Un influent juge de la Cour d'appel fédérale des États-Unis a déclaré, jeudi, que la troisième exécution par injection létale bâclée en six mois soulignait l'importance d'en revenir aux pelotons d'exécution.

Dans une entrevue accordée jeudi à l'Associated Press, le juge en chef Alex Kozinski, de la Cour d'appel du 9e district, soutient que l'injection létale est une tentative «malhonnête» de dissimuler la nature brutale de la peine de mort.

Le magistrat a d'abord exprimé son dédain envers l'injection mortelle dans une décision rendue lundi, tout en arguant qu'il ne fallait pas repousser l'exécution de Joseph Rudolph Wood III à Phoenix. Celui-ci a cherché son souffle pendant plus de 90 minutes et est finalement mort après deux heures, mercredi, à la suite d'une injection létale administrée pour le meurtre de sa petite amie et du père de celle-ci.

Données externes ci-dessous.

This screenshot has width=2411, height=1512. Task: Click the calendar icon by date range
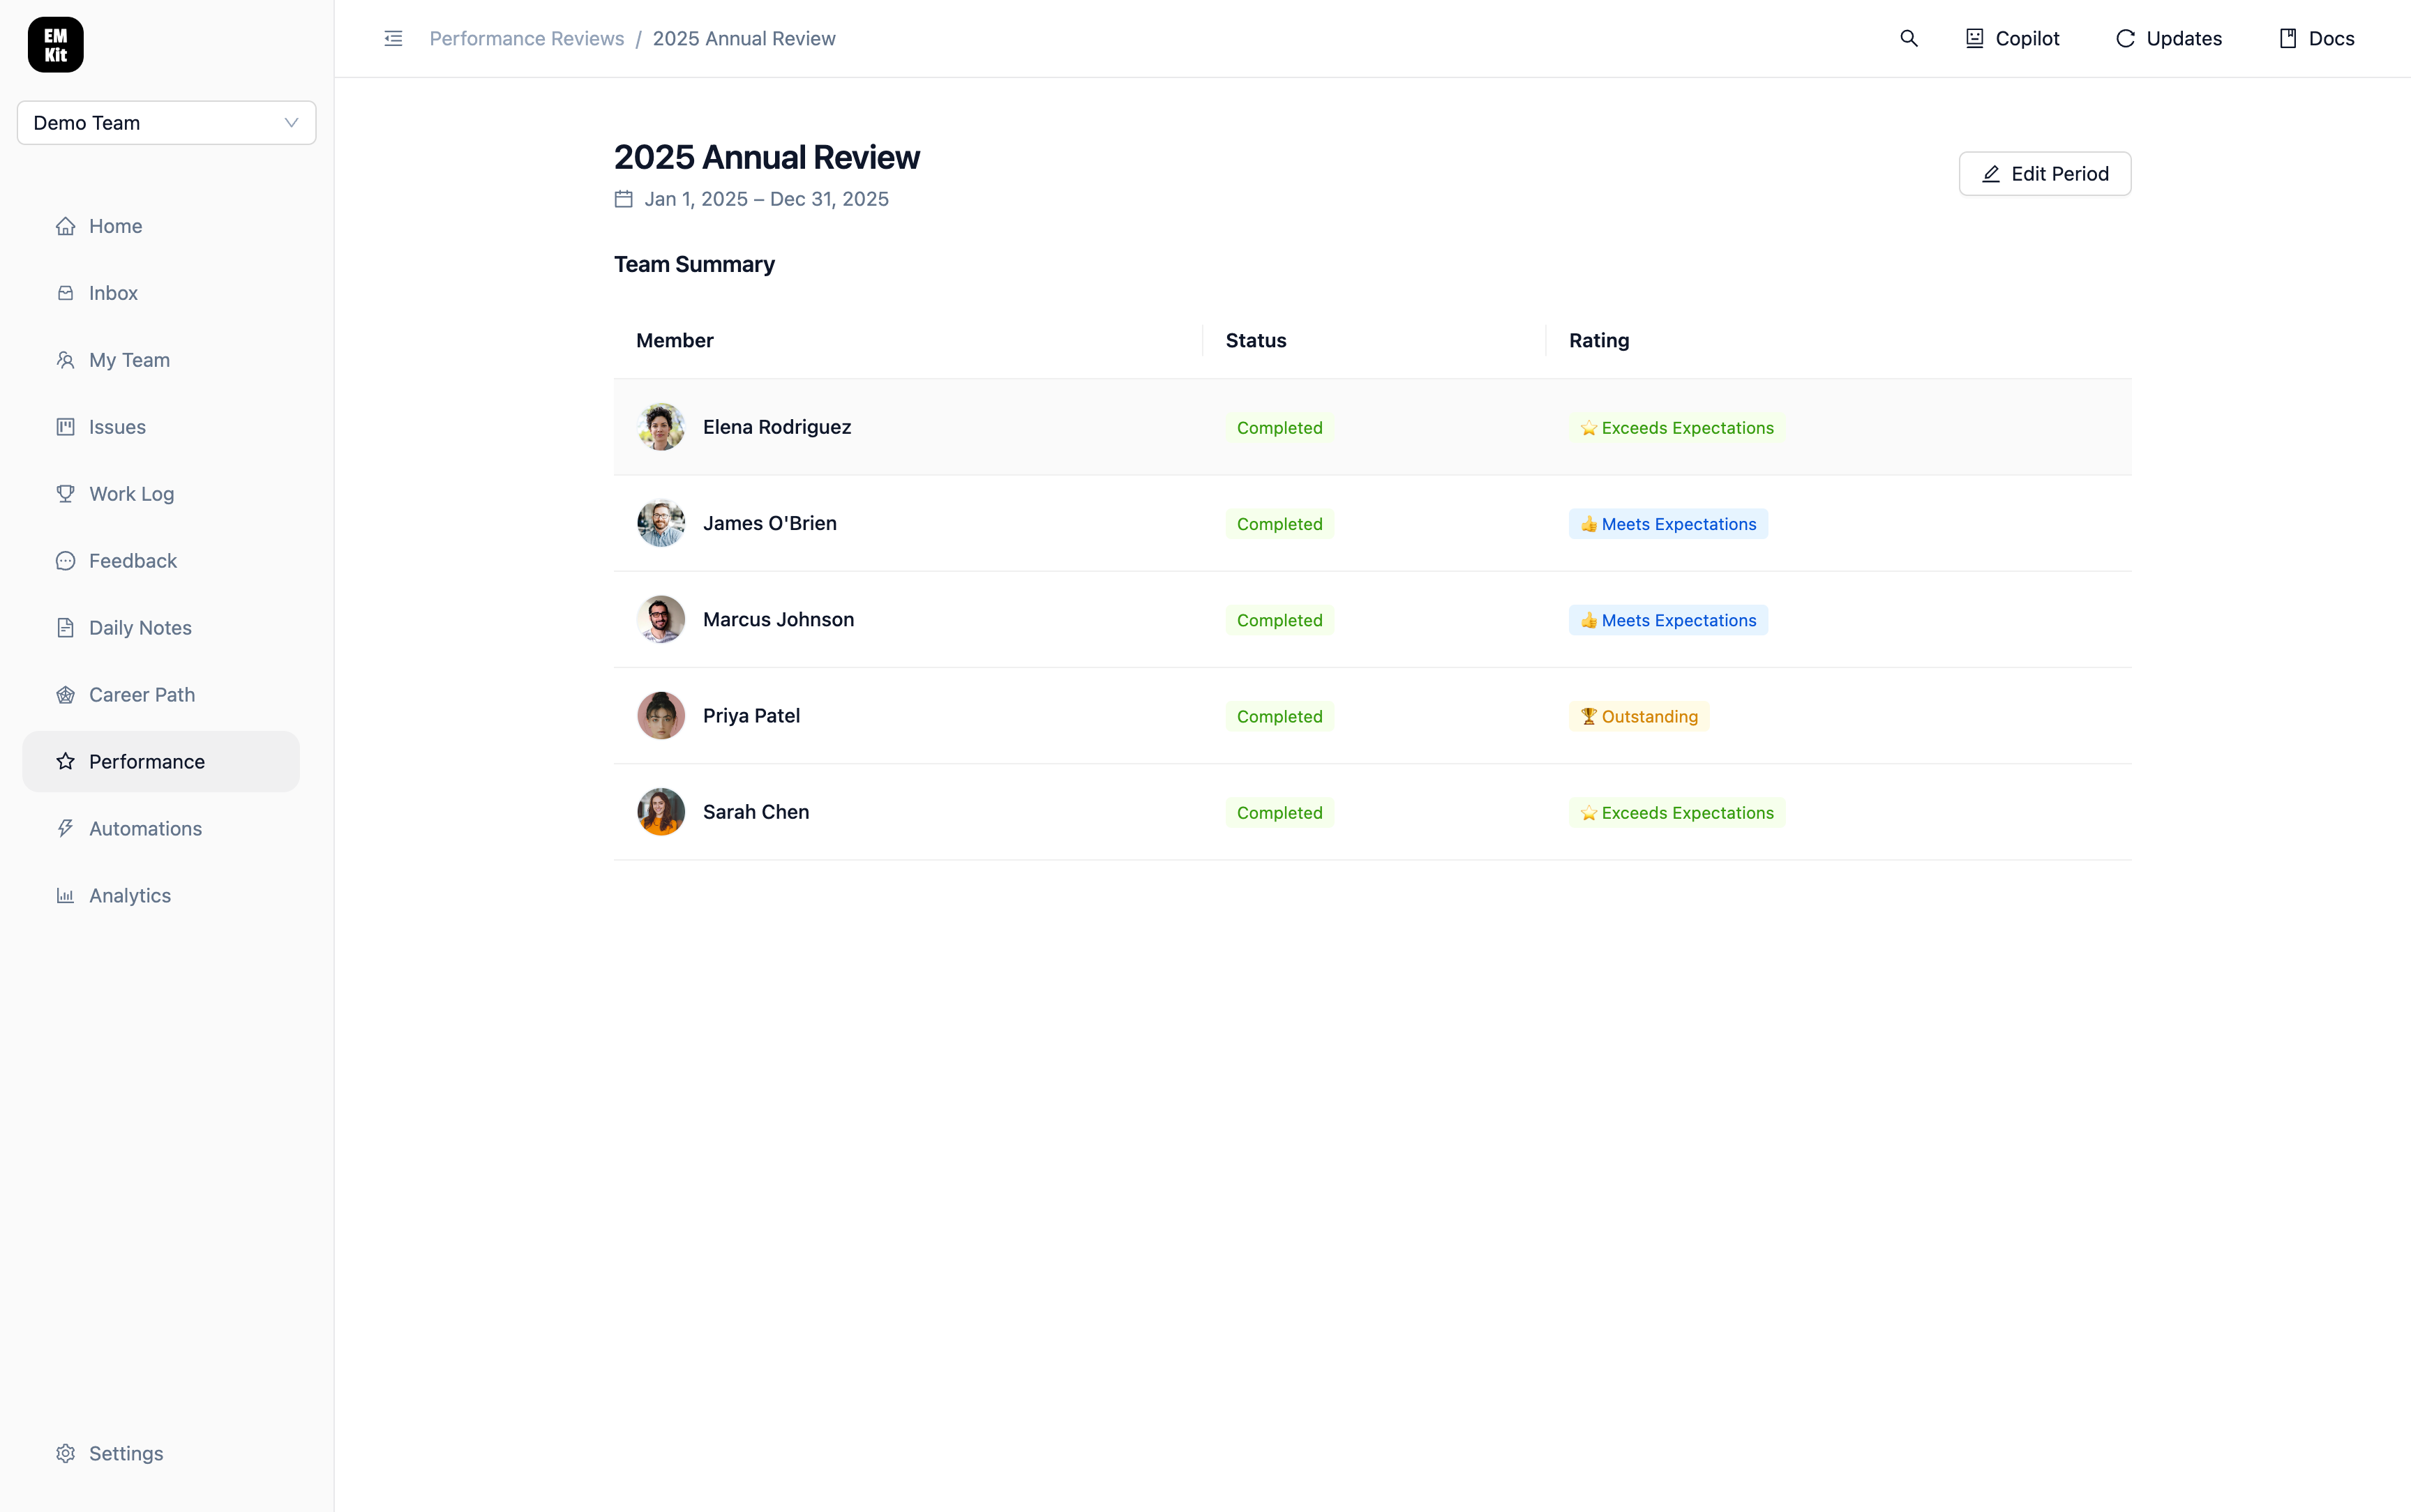pyautogui.click(x=624, y=199)

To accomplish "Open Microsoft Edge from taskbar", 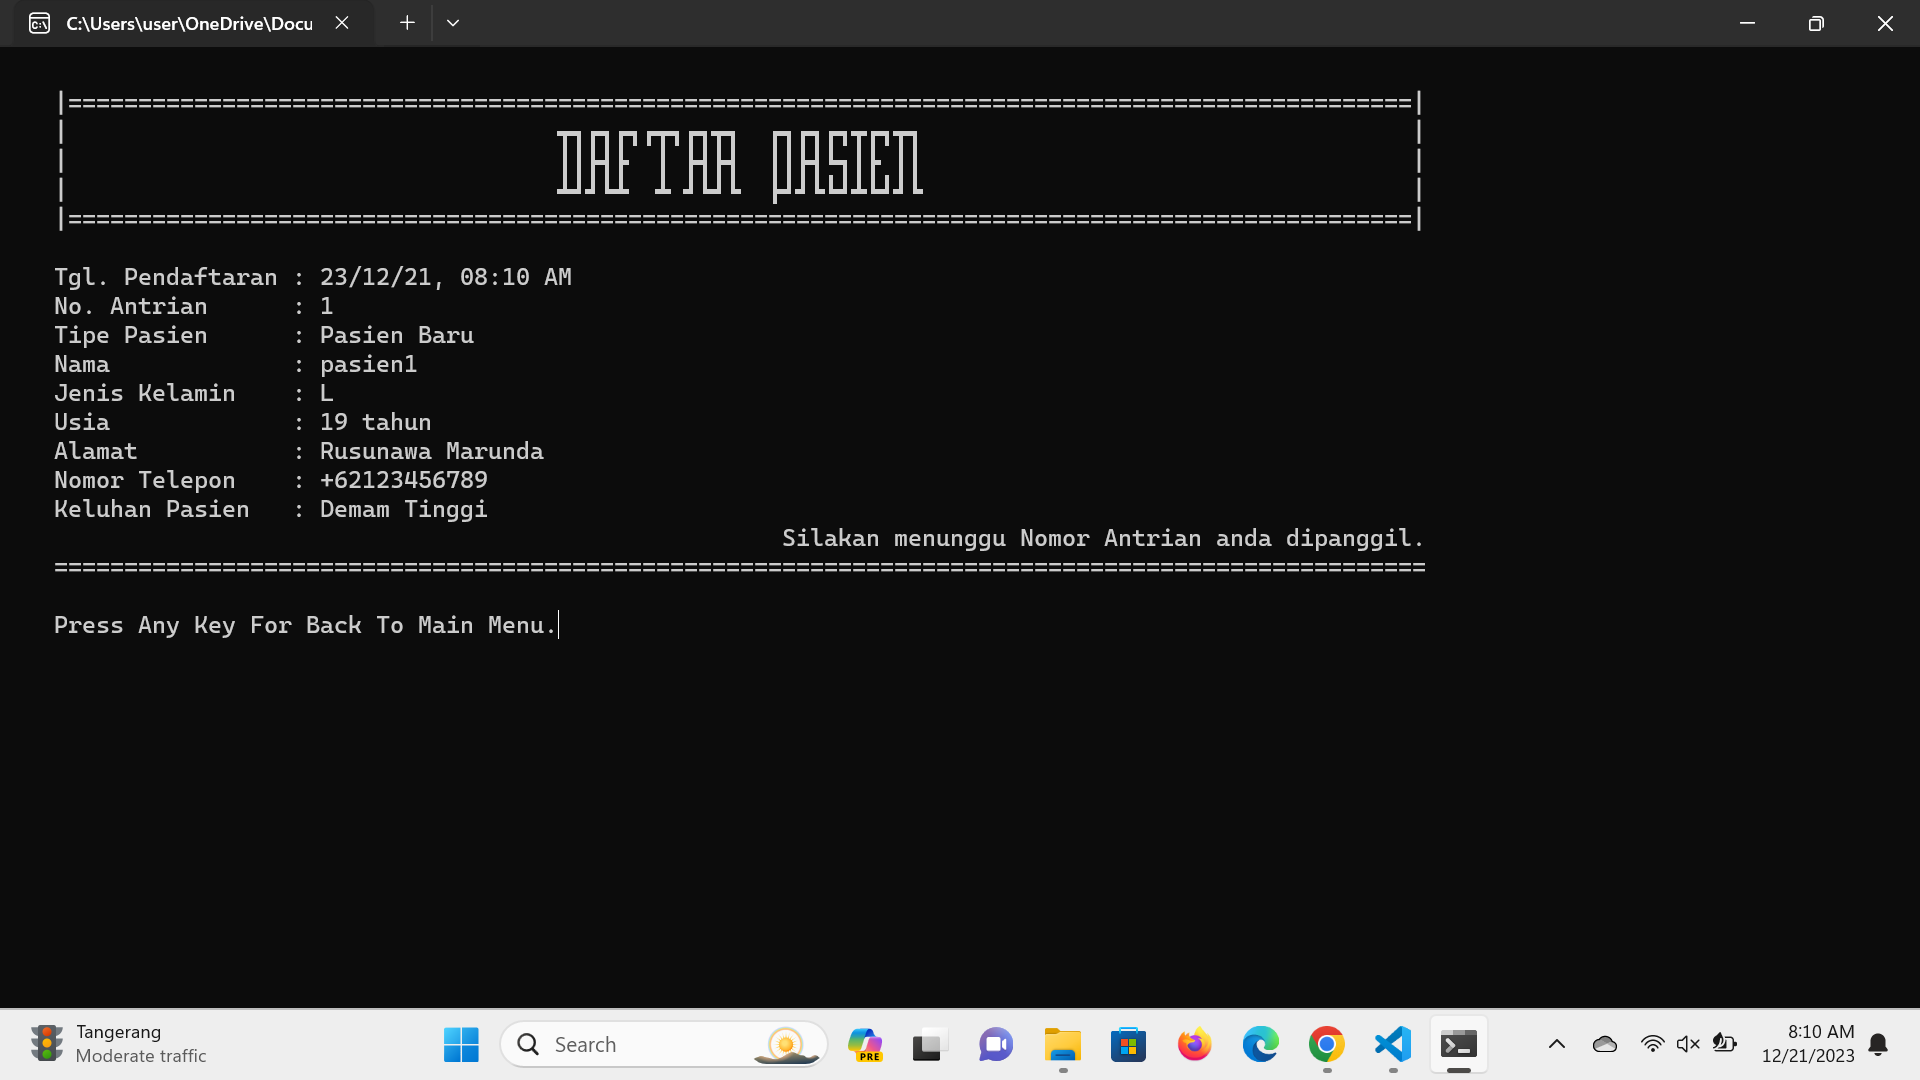I will [1260, 1045].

Selon M. Kozinski, un peloton d'exécution correctement entraîné est une façon «garantie» d'exécuter rapidement un condamné et d'éviter les complications entourant l'injection létale.

S'inscrivant en faux face à une décision rendue lundi pour suspendre l'exécution de Wood, mais qui a par la suite été renversée par la Cour suprême, le juge écrit qu'utiliser des médicaments destinés à traiter des problèmes de santé pour exécuter des condamnés est une «tentative malhabile» de dissimuler la «brutalité des exécutions» en les rendant «sereines et belles».

«Les exécutions sont pourtant brutales, ce sont des événements sauvages, et rien de ce qu'accomplit l'État ne peut cacher cette réalité, et nous ne devrions pas le faire. Si, en tant que société, nous voulons procéder à des exécutions, nous devrions accepter de faire face au fait que l'État commet un acte brutal horrible en notre nom.»

Disant n'avoir jamais aimé l'injection létale, une méthode grevée par des pénuries de substances d'injection et des contestations judiciaires, il affirme que les pelotons d'exécution ne seront jamais à court d'armes ou de balles.

Le magistrat dit être en faveur de la peine capitale, mais affirme que les États et le gouvernement fédéral devraient abandonner l'injection létale et adopter une méthode différente. Selon lui, la guillotine est une autre méthode «garantie», mais il a dit douter que le public accepte cette forme d'exécution.

M. Kozinski est un juge conservateur bien connu pour ses positions bien documentées et souvent provocatrices. Il a été nommé à la Cour d'appel du 9e district en 1985 par Ronald Reagan.